• **Work to be completed**:
Give back the whole listing word for word and skip each picture.

• **Material provided**:
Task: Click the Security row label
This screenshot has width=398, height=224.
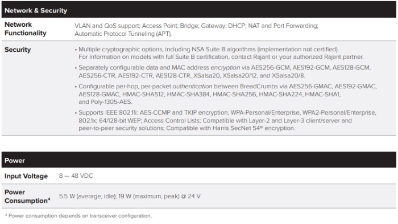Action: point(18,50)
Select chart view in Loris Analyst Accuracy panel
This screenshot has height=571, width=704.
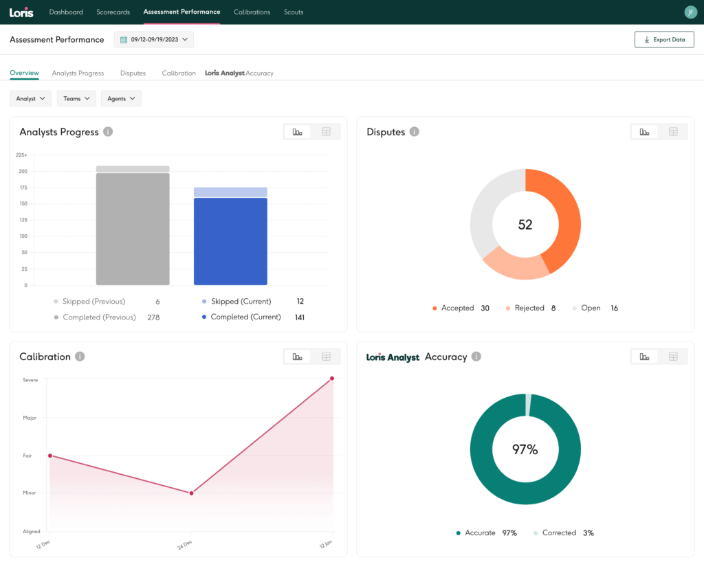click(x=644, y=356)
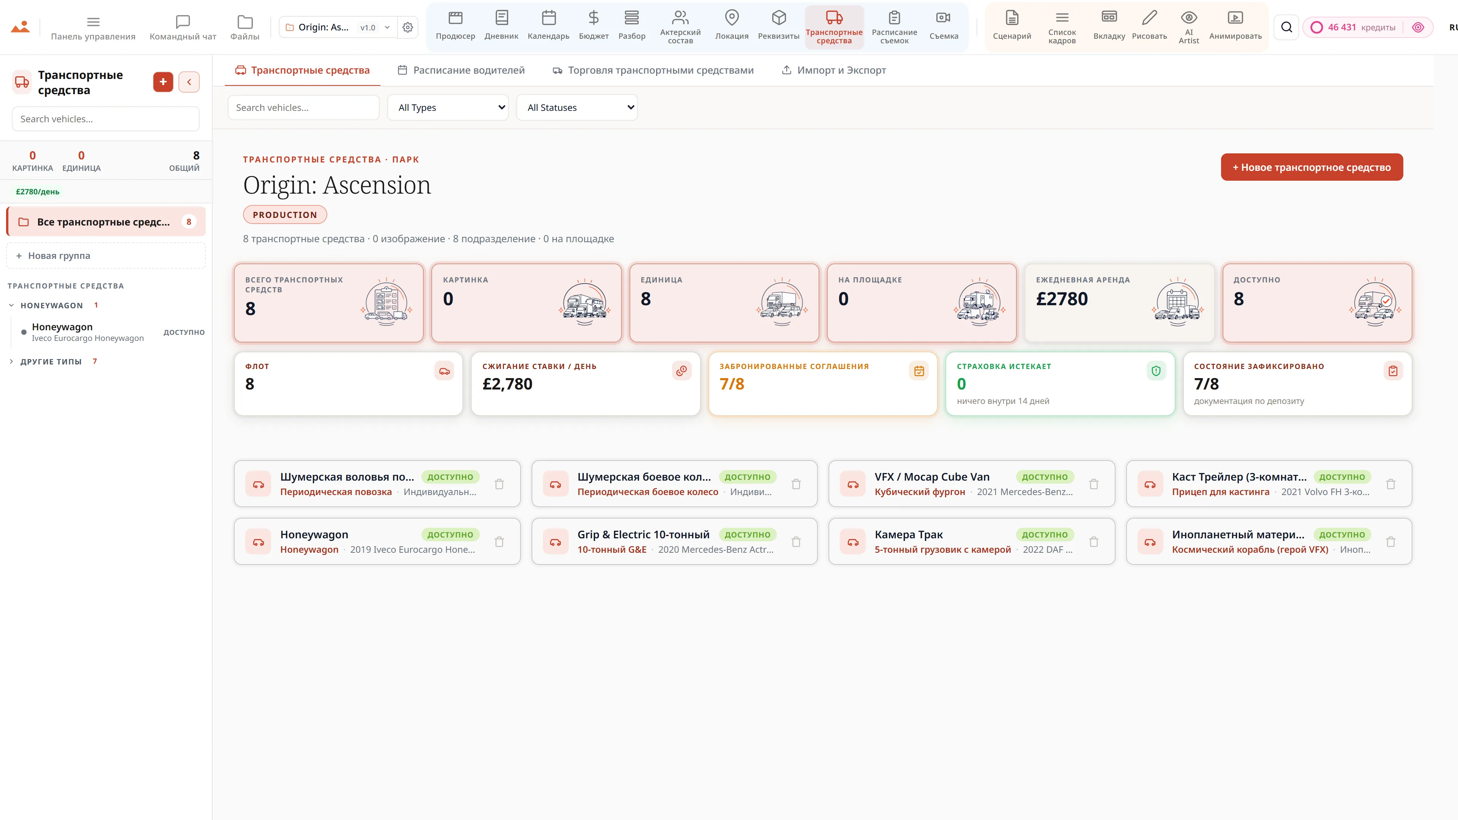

• **The answer**:
Task: Click the Security row label
This screenshot has width=398, height=224.
Action: point(18,50)
Select chart view in Loris Analyst Accuracy panel
This screenshot has height=571, width=704.
click(x=644, y=356)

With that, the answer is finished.